Bohm suggests the superholographic level of reality may be a "mere stage" beyond which lies "an infinity of further development".
10. Standford neurophysiologist Karl Pribram has also become persuaded of the holographic nature of reality.
Pribram considered the puzzle of how and where memories are stored in the brain. Numerous studies have shown that rather than being confined to a specific location, memories are dispersed throughout the brain.
Pribram believes the brain is itself a hologram.
If a friend asks you to tell him what comes to mind when he says the word "zebra", you do not have to clumsily sort back through some gigantic file.

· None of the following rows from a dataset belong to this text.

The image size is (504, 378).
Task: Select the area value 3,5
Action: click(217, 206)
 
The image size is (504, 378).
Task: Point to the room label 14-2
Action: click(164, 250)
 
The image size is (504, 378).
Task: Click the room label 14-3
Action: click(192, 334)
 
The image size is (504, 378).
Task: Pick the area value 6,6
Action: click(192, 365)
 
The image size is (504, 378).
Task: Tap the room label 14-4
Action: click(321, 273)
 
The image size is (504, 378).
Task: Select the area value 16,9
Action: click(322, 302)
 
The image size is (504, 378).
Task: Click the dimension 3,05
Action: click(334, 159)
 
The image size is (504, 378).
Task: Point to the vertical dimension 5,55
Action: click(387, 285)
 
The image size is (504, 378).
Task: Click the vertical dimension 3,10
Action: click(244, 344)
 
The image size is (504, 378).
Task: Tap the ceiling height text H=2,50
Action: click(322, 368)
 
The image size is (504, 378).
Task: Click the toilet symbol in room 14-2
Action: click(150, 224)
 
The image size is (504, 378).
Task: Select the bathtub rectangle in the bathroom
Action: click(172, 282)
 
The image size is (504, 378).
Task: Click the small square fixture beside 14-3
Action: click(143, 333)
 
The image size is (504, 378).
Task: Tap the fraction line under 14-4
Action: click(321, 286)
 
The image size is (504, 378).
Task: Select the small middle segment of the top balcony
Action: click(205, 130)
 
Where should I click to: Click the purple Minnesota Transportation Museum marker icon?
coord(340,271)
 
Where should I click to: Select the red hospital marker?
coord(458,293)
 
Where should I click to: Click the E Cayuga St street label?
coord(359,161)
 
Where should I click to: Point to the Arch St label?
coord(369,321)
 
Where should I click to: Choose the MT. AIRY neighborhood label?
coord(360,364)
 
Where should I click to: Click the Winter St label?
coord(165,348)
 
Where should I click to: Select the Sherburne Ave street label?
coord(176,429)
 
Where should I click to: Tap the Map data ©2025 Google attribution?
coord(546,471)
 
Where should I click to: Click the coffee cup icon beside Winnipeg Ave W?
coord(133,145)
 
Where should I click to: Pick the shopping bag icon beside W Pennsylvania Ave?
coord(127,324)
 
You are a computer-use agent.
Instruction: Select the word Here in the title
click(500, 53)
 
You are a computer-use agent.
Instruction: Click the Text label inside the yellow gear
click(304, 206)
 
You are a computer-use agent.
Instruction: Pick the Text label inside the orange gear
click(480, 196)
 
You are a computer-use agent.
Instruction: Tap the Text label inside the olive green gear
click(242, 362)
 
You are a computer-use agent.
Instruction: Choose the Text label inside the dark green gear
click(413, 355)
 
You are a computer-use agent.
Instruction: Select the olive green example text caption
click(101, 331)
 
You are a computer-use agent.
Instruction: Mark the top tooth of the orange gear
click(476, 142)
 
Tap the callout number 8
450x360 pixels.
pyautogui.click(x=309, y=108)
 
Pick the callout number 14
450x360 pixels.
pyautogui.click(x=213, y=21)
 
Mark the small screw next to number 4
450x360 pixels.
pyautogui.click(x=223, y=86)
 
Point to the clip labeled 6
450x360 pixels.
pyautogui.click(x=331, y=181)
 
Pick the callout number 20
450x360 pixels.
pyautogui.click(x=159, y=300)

Instead, associations like "striped", "horselike", and "animal native to Africa" all pop into your head instantly.
Every piece of information seems instantly cross-correlated with every other piece of information.
11. The brain is able to translate the mass of frequencies it receives via the senses (light frequencies, sound frequencies, and so on) into the concrete world of our perceptions.
Encoding and decoding frequencies is what a hologram does best.
12. It has been found that each of our senses is sensitive to a much broader range of frequencies than was previously suspected.
Researchers have discovered that our visual systems are sensitive to sound frequencies, and that even the cells in our bodies are sensitive to a broad range of frequencies.
These findings suggest that it is only in the holographic world of consciousness that such frequencies are sorted out and divided up into conventional perceptions.
13. What becomes of objective reality? It ceases to exist.
14. According to the religions of the East, the material world is Maya, an illusion.
We may think we are physical beings moving through a physical world, but this is an illusion.
15. We are really "receivers" floating through a sea of frequency.
What we extract from this sea and turn into physical reality is but one channel from many extracted out of the superhologram.
16. Some researchers, including Bohm and Pribram, have noted that many para-psychological phenomena now become much more understandable.
Telepathy may merely be the accessing of the holographic level.
Stansilov Grof feels the holographic paradigm offers a model for understanding many of the baffling phenomena experienced by individuals during altered states of consciousness.
In the 1950s, Grof had one female patient who suddenly became convinced she had assumed the identity of a female of a species of prehistoric reptile.
During her hallucination, she gave a detailed description of what it felt like to be this reptile.
Grof came across patients regressing and identifying with virtually every species on the evolutionary tree. He found that such experiences frequently contained obscure zoological details which turned out to be accurate.
Patients with little or no education suddenly gave detailed descriptions of Zoroastrian funerary practices and scenes from Hindu mythology.
Patients gave persuasive accounts of out-of-body journeys, of glimpses of the future, of regressions into apparent past-life incarnations.
17. Keith Floyd, a psychologist at Virginia Intermont College, has pointed out that if the concreteness of reality is but a holographic illusion, it would no longer be true to say the brain produces consciousness.
Rather, it is Consciousness that creates the appearance of the brain as well as the body and everything else around us we interpret as physical.
18. If the physical body is a holographic projection of consciousness, then each of us is to some extent responsible for our health.
Miracles may be due to changes in consciousness.
Healing techniques such as visualization may work becuase images are ultimately as real as reality.
19. In his book Gifts of Unknown Things, biologist Lyall Watson describes his meeting with an Indonesian shaman woman who, by performing a ritual dance, was able to make an entire grove of trees instantly vanish into thin air.
Experiences like this become more easy to understand if we believe that reality is only a holographic projection.
20. Perhaps we agree on what is 'there' or 'not there'.
In a holographic universe there are no limits to the extent to which we can alter reality.
What we see as reality is a canvas where we can draw any picture we want.
Synchronicities or meaningful coincidences suddenly make sense.